The flesh from the milkfish and the tilapia goes into a bowl:
The heads from the tilapia, the tails, the fins, the scales, and the milkfish’s spine and bones are placed in a pan.
Add a whole onion, unpeeled, bay leaf, some peppercorns, a carrot, and anything that you’d put in a stock. There is no need to cut anything into pretty slices because all of this will be discarded. We just need the liquid.
Bring the stock to the boil and bring down the heat. Cover. Leave the pan on a very slow heat.
Put the flesh of the fish through a blender, soak half a baguette in milk and also put it through a blender. Mix it with the fish. Now put a medium onion through a blender and add it to the fish.
Add salt, black pepper and a little over 1/2 tablespoon of sugar. I also added some fresh dill. Mix it all up and stuff the skin.
In an oven-proof dish, cover the bottom with sliced onion, carrots and/or beets. Put the stuffed milkfish on the sliced vegetables. I had a lot of stuffing left, so I formed 3 fish balls and placed them next to the fish.

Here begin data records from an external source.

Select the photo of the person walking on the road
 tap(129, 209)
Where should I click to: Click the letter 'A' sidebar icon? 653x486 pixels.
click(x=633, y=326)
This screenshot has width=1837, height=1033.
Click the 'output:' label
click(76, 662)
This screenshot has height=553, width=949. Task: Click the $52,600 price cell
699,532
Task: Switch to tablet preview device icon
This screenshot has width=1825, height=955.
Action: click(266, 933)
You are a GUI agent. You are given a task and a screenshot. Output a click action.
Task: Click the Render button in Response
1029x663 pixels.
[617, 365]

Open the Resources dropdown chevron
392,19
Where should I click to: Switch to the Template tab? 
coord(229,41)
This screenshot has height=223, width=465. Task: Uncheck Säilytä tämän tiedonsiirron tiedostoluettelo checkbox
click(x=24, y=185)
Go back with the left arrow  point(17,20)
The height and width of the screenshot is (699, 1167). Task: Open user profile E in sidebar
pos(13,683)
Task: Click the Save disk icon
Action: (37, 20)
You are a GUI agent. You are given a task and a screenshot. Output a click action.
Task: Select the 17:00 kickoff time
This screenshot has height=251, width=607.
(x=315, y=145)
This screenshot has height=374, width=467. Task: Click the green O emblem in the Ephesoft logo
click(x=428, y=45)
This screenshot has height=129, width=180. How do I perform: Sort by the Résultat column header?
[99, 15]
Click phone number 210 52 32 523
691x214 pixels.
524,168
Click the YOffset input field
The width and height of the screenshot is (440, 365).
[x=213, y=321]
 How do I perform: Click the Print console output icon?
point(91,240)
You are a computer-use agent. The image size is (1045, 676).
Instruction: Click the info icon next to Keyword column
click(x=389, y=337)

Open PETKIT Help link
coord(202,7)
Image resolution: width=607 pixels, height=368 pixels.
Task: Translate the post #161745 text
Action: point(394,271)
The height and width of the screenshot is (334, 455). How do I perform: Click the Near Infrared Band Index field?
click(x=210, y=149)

Then, I poured the fish stock through a piece of gauze on the fish.
Now the fish goes into the oven for about 4 hours.
After it emerges from the oven, it looks like this:
Now we decorate our fish, let it cool down, and place it in the refrigerator overnight. This is a dish that is supposed to be eaten cold. The stock will turn into a delicious jelly in the fridge.
L’chaim!
It even LOOKS delicious, so I can (or maybe I cannot) imagine how it TASTES!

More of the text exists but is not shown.